Can my custom loss function cause problems?

Hi there. I’m trying several combinations of MSE in one experiment. I suspect that the formulation of my cost function may be giving me problems.

def n_MSE(outputs, indexes):
    """"
    outputs: list of outputs of the model (y_hat) the first is the target
    indexes: list of tuples with the indexes of the outputs to compute mse
    """
    loss = 0
    for i, j in indexes:
        loss += torch.mean((outputs[i] - outputs[j])**2)
    
    return loss

Tanks for reading.

1 Like

There are two issues that can potentially be solved at once:
(1) I’m not sure autograd will like the inplace updates to loss
(2) The iterative updates to loss needlessly adds a bunch of nodes to the autograd graph which could increase memory usage and slow things down

It might be better to do everything at once without a for loop e.g.,

def n_MSE(output, indexes):
    # doing an "unzip" here, ideally the
    lhs = outputs[indexes[:, 0]]
    rhs = outputs[indexes[:, 1]]
    return torch.mean((lhs - rhs)**2)

note that the above assumes outputs and indexes are tensors not lists, so you might need to call torch.stack to convert to tensors first.

eqy, thanks for taking the time to respond.

Wouldn’t your formulation be explicitly assigning specific errors to each output?
I think that way the backpropagation would not be so specific.
Anyway I’m not sure, if you could explain it I’d appreciate it.

Good catch!
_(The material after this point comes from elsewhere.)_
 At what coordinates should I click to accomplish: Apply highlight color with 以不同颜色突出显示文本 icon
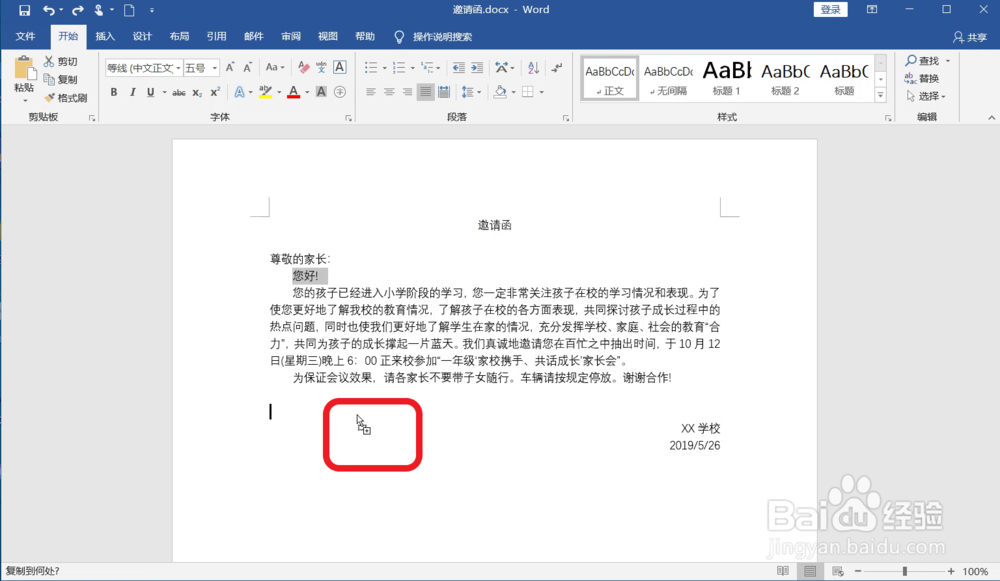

Yes, you are correct that there should be a sum to preserve the original formulation but I believe the same approach should still work e.g.,

import torch
import time

output_size = (4096, 32)

def n_MSE(outputs, indexes):
    """"
    outputs: list of outputs of the model (y_hat) the first is the target
    indexes: list of tuples with the indexes of the outputs to compute mse
    """
    loss = 0
    for i, j in indexes:
        loss += torch.mean((outputs[i] - outputs[j])**2)
    return loss

def n_MSE_2(outputs, indexes):
    # doing an "unzip" here, ideally the
    lhs = outputs[indexes[:, 0]]
    rhs = outputs[indexes[:, 1]]
    return torch.sum(torch.mean((lhs - rhs)**2, axis=1))

outputs = torch.randn(output_size, requires_grad=True, device='cuda')
indexes = torch.randint(low=0, high=output_size[0], size=(output_size[0], 2), device='cuda')

outputs2 = outputs.detach().clone()
outputs2.requires_grad = True

n_MSE(outputs, indexes).backward()
n_MSE_2(outputs2, indexes).backward()
torch.testing.assert_close(outputs.grad, outputs2.grad)

torch.cuda.synchronize()
t1 = time.perf_counter()
n_MSE(outputs, indexes).backward()
torch.cuda.synchronize()
t2 = time.perf_counter()
n_MSE_2(outputs2, indexes).backward()
torch.cuda.synchronize()
t3 = time.perf_counter()
print(f"n_MSE took {t2 - t1} seconds, n_MSE_2 took {t3 - t2} seconds")
n_MSE took 1.624450863339007 seconds, n_MSE_2 took 0.0011639557778835297 seconds

eqy, tanks again for taking your time to respond.

I apologize, I was not very clear in my explanation.
The arguments of the function are:
outputs : is a list of coarced tensors which are outputs of the model,
indexes : is a list of tuples that says which output is compared with other.

for example if the tuple is (0,1) the loss function should make the mse of the tensor in the position o of outputs and the tensor in the pos 1.

thanks for reading

After debugging the code, I found the error. It was not in the cost function, so the inplace operations or the for loop do not affect the autograd calculation.